STATED GOAL =
Rewrite all of the lines below, substituting "Directive" for every occurrence of "Instruction" and leaving everything else unchanged.

━━ THE INPUT

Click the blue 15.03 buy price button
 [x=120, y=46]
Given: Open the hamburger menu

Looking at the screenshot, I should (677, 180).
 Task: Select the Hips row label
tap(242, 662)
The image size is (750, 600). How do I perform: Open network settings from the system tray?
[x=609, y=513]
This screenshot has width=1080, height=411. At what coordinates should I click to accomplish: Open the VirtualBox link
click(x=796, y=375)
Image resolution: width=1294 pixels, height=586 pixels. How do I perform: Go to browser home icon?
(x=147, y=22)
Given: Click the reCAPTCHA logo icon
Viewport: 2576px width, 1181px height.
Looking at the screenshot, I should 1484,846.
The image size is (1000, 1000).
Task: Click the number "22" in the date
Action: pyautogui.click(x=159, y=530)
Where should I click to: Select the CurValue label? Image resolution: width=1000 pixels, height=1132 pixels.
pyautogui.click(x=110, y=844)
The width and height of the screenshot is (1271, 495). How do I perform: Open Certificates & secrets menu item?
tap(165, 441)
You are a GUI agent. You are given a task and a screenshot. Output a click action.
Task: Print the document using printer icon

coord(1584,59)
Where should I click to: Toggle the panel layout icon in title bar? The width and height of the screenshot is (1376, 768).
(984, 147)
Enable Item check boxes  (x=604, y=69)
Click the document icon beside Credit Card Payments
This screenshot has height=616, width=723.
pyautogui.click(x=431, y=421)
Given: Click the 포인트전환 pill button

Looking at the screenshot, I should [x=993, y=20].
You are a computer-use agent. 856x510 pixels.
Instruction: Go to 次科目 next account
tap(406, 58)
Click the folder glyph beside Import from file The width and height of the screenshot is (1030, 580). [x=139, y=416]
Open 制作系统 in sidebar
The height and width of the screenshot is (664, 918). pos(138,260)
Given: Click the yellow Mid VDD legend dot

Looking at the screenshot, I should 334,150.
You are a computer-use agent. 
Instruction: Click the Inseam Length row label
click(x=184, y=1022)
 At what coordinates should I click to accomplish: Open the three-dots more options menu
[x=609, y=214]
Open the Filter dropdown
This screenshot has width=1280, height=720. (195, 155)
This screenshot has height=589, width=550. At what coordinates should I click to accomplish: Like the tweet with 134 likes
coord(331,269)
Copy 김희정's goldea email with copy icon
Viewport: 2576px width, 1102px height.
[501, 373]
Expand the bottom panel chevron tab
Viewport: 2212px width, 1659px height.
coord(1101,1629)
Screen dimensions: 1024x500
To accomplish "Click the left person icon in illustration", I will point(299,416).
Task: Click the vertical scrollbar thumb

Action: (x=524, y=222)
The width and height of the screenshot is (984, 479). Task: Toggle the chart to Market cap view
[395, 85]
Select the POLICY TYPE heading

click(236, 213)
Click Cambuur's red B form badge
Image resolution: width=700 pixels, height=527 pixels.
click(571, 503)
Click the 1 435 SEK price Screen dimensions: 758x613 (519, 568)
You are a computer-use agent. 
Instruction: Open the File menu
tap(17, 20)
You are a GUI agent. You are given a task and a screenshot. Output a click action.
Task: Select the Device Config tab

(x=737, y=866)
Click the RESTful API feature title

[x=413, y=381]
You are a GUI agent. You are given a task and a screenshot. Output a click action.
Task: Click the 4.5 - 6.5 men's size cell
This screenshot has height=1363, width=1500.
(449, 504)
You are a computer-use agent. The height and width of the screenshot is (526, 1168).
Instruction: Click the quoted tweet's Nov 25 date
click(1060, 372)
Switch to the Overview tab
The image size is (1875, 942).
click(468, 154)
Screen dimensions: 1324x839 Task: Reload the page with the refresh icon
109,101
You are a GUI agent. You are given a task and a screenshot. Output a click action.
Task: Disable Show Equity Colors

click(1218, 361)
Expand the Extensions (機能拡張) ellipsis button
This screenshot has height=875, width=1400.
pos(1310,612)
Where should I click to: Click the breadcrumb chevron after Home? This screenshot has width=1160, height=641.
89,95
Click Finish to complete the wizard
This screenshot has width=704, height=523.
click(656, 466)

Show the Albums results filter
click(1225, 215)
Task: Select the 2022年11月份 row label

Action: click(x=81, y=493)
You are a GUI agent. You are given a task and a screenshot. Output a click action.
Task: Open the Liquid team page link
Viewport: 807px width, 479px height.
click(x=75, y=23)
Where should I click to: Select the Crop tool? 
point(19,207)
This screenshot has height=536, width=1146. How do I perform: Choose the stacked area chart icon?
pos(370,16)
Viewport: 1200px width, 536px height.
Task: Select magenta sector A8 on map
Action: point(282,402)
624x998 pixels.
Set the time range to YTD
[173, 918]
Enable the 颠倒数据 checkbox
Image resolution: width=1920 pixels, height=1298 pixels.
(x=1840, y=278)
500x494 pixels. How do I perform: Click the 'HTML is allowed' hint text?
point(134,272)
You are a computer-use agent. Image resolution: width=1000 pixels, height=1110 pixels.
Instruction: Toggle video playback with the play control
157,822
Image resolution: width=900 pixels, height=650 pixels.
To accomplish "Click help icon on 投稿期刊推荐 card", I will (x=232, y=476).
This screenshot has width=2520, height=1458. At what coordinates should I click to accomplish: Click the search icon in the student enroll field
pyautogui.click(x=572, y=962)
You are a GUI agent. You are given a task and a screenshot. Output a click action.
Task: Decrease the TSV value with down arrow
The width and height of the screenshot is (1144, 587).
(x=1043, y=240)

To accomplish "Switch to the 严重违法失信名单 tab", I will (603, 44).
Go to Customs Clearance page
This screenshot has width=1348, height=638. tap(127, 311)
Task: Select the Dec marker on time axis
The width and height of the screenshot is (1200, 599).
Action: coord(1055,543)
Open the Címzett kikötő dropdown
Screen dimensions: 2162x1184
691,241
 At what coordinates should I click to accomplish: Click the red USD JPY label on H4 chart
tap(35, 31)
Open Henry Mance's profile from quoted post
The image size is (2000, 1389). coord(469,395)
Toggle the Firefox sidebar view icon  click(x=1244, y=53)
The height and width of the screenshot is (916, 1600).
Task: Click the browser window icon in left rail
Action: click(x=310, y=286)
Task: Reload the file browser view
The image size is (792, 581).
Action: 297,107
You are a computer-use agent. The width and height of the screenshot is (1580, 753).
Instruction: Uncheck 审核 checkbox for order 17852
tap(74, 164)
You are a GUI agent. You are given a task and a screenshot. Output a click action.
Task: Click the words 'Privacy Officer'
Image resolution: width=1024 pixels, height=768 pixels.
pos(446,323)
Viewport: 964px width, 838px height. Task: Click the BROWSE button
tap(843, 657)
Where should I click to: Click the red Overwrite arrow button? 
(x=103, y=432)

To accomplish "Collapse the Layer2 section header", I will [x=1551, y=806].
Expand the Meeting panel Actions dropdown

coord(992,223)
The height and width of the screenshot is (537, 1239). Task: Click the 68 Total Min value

━━━━

COMPLETE RESPONSE =
Click the blue 15.03 buy price button
 [x=120, y=46]
Given: Open the hamburger menu

Looking at the screenshot, I should (677, 180).
 Task: Select the Hips row label
tap(242, 662)
The image size is (750, 600). How do I perform: Open network settings from the system tray?
[x=609, y=513]
This screenshot has width=1080, height=411. At what coordinates should I click to accomplish: Open the VirtualBox link
click(x=796, y=375)
Image resolution: width=1294 pixels, height=586 pixels. How do I perform: Go to browser home icon?
(x=147, y=22)
Given: Click the reCAPTCHA logo icon
Viewport: 2576px width, 1181px height.
Looking at the screenshot, I should 1484,846.
The image size is (1000, 1000).
Task: Click the number "22" in the date
Action: pyautogui.click(x=159, y=530)
Where should I click to: Select the CurValue label? Image resolution: width=1000 pixels, height=1132 pixels.
pyautogui.click(x=110, y=844)
The width and height of the screenshot is (1271, 495). How do I perform: Open Certificates & secrets menu item?
tap(165, 441)
You are a GUI agent. You are given a task and a screenshot. Output a click action.
Task: Print the document using printer icon

coord(1584,59)
Where should I click to: Toggle the panel layout icon in title bar? The width and height of the screenshot is (1376, 768).
(984, 147)
Enable Item check boxes  (x=604, y=69)
Click the document icon beside Credit Card Payments
This screenshot has height=616, width=723.
pyautogui.click(x=431, y=421)
Given: Click the 포인트전환 pill button

Looking at the screenshot, I should [x=993, y=20].
You are a computer-use agent. 856x510 pixels.
Directive: Go to 次科目 next account
tap(406, 58)
Click the folder glyph beside Import from file The width and height of the screenshot is (1030, 580). [x=139, y=416]
Open 制作系统 in sidebar
The height and width of the screenshot is (664, 918). pos(138,260)
Given: Click the yellow Mid VDD legend dot

Looking at the screenshot, I should 334,150.
You are a computer-use agent. 
Directive: Click the Inseam Length row label
click(x=184, y=1022)
 At what coordinates should I click to accomplish: Open the three-dots more options menu
[x=609, y=214]
Open the Filter dropdown
This screenshot has width=1280, height=720. (195, 155)
This screenshot has height=589, width=550. At what coordinates should I click to accomplish: Like the tweet with 134 likes
coord(331,269)
Copy 김희정's goldea email with copy icon
Viewport: 2576px width, 1102px height.
[501, 373]
Expand the bottom panel chevron tab
Viewport: 2212px width, 1659px height.
coord(1101,1629)
Screen dimensions: 1024x500
To accomplish "Click the left person icon in illustration", I will point(299,416).
Task: Click the vertical scrollbar thumb

Action: (x=524, y=222)
The width and height of the screenshot is (984, 479). Task: Toggle the chart to Market cap view
[395, 85]
Select the POLICY TYPE heading

click(236, 213)
Click Cambuur's red B form badge
Image resolution: width=700 pixels, height=527 pixels.
click(571, 503)
Click the 1 435 SEK price Screen dimensions: 758x613 (519, 568)
You are a computer-use agent. 
Directive: Open the File menu
tap(17, 20)
You are a GUI agent. You are given a task and a screenshot. Output a click action.
Task: Select the Device Config tab

(x=737, y=866)
Click the RESTful API feature title

[x=413, y=381]
You are a GUI agent. You are given a task and a screenshot. Output a click action.
Task: Click the 4.5 - 6.5 men's size cell
This screenshot has height=1363, width=1500.
(449, 504)
You are a computer-use agent. The height and width of the screenshot is (526, 1168).
Directive: Click the quoted tweet's Nov 25 date
click(1060, 372)
Switch to the Overview tab
The image size is (1875, 942).
click(468, 154)
Screen dimensions: 1324x839 Task: Reload the page with the refresh icon
109,101
You are a GUI agent. You are given a task and a screenshot. Output a click action.
Task: Disable Show Equity Colors

click(1218, 361)
Expand the Extensions (機能拡張) ellipsis button
This screenshot has height=875, width=1400.
pos(1310,612)
Where should I click to: Click the breadcrumb chevron after Home? This screenshot has width=1160, height=641.
89,95
Click Finish to complete the wizard
This screenshot has width=704, height=523.
click(656, 466)

Show the Albums results filter
click(1225, 215)
Task: Select the 2022年11月份 row label

Action: click(x=81, y=493)
You are a GUI agent. You are given a task and a screenshot. Output a click action.
Task: Open the Liquid team page link
Viewport: 807px width, 479px height.
click(x=75, y=23)
Where should I click to: Select the Crop tool? 
point(19,207)
This screenshot has height=536, width=1146. How do I perform: Choose the stacked area chart icon?
pos(370,16)
Viewport: 1200px width, 536px height.
Task: Select magenta sector A8 on map
Action: point(282,402)
624x998 pixels.
Set the time range to YTD
[173, 918]
Enable the 颠倒数据 checkbox
Image resolution: width=1920 pixels, height=1298 pixels.
(x=1840, y=278)
500x494 pixels. How do I perform: Click the 'HTML is allowed' hint text?
point(134,272)
You are a computer-use agent. Image resolution: width=1000 pixels, height=1110 pixels.
Directive: Toggle video playback with the play control
157,822
Image resolution: width=900 pixels, height=650 pixels.
To accomplish "Click help icon on 投稿期刊推荐 card", I will (x=232, y=476).
This screenshot has width=2520, height=1458. At what coordinates should I click to accomplish: Click the search icon in the student enroll field
pyautogui.click(x=572, y=962)
You are a GUI agent. You are given a task and a screenshot. Output a click action.
Task: Decrease the TSV value with down arrow
The width and height of the screenshot is (1144, 587).
(x=1043, y=240)

To accomplish "Switch to the 严重违法失信名单 tab", I will (603, 44).
Go to Customs Clearance page
This screenshot has width=1348, height=638. tap(127, 311)
Task: Select the Dec marker on time axis
The width and height of the screenshot is (1200, 599).
Action: coord(1055,543)
Open the Címzett kikötő dropdown
Screen dimensions: 2162x1184
691,241
 At what coordinates should I click to accomplish: Click the red USD JPY label on H4 chart
tap(35, 31)
Open Henry Mance's profile from quoted post
The image size is (2000, 1389). coord(469,395)
Toggle the Firefox sidebar view icon  click(x=1244, y=53)
The height and width of the screenshot is (916, 1600).
Task: Click the browser window icon in left rail
Action: click(x=310, y=286)
Task: Reload the file browser view
The image size is (792, 581).
Action: 297,107
You are a computer-use agent. The width and height of the screenshot is (1580, 753).
Directive: Uncheck 审核 checkbox for order 17852
tap(74, 164)
You are a GUI agent. You are given a task and a screenshot. Output a click action.
Task: Click the words 'Privacy Officer'
Image resolution: width=1024 pixels, height=768 pixels.
pos(446,323)
Viewport: 964px width, 838px height. Task: Click the BROWSE button
tap(843, 657)
Where should I click to: Click the red Overwrite arrow button? 
(x=103, y=432)

To accomplish "Collapse the Layer2 section header", I will [x=1551, y=806].
Expand the Meeting panel Actions dropdown

coord(992,223)
The height and width of the screenshot is (537, 1239). Task: Click the 68 Total Min value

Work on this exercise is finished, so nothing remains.